--- START ---

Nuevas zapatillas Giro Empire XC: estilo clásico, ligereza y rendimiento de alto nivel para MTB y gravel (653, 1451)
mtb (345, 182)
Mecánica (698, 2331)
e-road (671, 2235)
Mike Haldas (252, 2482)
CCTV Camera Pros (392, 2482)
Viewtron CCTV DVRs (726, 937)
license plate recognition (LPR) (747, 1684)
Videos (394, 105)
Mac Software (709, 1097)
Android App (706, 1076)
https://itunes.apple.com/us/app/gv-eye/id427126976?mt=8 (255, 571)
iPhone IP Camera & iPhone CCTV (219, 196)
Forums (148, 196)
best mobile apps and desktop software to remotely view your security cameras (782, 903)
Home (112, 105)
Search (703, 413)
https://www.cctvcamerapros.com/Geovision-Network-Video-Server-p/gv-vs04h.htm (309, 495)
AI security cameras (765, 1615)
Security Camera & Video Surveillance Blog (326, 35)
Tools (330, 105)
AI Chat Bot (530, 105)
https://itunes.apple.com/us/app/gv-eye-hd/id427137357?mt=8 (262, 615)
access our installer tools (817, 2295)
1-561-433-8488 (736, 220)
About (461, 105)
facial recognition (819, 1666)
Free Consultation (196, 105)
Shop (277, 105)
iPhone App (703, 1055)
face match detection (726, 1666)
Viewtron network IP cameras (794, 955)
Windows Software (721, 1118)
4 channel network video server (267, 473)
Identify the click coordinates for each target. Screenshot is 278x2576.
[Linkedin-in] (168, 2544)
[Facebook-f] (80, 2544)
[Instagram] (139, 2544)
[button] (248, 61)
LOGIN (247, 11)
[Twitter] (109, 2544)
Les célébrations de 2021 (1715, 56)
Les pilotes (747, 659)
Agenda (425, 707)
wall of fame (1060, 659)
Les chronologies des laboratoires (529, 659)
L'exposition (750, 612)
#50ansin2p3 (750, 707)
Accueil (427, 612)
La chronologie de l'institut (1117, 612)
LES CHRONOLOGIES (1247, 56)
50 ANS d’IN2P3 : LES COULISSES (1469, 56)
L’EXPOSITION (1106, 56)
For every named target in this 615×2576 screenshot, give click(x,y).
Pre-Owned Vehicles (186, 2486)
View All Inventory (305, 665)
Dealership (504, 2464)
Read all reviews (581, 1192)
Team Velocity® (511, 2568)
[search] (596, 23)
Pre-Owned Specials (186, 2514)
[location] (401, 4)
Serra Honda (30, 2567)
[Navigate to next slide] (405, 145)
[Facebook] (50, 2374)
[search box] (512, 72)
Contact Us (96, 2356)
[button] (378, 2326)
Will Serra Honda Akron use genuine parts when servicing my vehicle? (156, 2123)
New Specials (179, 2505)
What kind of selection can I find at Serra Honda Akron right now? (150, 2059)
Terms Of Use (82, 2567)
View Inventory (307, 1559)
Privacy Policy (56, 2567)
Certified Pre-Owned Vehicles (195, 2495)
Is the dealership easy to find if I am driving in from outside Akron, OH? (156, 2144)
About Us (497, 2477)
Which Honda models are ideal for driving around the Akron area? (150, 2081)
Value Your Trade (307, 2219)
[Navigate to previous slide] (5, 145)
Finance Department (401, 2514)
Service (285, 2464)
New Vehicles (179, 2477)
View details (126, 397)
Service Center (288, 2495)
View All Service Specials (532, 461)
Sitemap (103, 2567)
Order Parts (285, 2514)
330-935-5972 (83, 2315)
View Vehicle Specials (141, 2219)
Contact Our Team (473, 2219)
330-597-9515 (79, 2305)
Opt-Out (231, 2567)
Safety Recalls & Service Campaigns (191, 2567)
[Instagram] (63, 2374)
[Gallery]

--- END ---

Find every line in the records above that contains the word "Serra", and copy each one.

Serra Honda (30, 2567)
Will Serra Honda Akron use genuine parts when servicing my vehicle? (156, 2123)
What kind of selection can I find at Serra Honda Akron right now? (150, 2059)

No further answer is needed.